• _Work instruction_: Filter the entries below, keeping every line that has the word "cell".

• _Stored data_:
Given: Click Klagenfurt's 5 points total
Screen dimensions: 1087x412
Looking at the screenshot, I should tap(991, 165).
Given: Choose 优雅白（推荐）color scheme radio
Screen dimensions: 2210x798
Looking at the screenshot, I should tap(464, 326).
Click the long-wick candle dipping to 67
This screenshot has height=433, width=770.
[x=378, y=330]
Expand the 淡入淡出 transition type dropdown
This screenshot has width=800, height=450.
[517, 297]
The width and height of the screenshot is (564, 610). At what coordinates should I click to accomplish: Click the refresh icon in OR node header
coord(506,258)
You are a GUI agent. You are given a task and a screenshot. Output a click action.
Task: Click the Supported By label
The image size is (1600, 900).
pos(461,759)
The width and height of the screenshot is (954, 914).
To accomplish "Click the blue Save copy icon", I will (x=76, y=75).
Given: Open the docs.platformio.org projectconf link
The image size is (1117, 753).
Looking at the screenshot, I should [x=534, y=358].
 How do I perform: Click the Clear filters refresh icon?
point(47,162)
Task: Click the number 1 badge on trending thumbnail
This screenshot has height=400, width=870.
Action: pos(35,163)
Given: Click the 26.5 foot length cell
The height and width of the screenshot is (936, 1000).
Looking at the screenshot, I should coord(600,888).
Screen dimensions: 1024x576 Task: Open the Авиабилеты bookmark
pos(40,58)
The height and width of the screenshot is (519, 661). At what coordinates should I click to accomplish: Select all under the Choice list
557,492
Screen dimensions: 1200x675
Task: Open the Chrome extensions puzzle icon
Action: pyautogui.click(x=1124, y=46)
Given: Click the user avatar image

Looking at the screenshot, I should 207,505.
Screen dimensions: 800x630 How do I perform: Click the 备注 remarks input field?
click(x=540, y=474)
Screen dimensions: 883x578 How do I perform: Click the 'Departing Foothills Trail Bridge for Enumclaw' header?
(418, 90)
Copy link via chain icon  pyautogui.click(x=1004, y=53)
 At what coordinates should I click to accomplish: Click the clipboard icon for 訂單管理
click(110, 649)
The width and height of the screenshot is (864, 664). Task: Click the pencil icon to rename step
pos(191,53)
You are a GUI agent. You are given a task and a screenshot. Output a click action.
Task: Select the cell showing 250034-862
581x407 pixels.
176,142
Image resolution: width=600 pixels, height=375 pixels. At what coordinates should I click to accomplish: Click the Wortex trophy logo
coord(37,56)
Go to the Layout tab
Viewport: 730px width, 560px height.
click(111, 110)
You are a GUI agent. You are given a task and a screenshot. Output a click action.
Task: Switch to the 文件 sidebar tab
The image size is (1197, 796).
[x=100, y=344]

• _Task result_:
Given: Click the 26.5 foot length cell
Task: Select the cell showing 250034-862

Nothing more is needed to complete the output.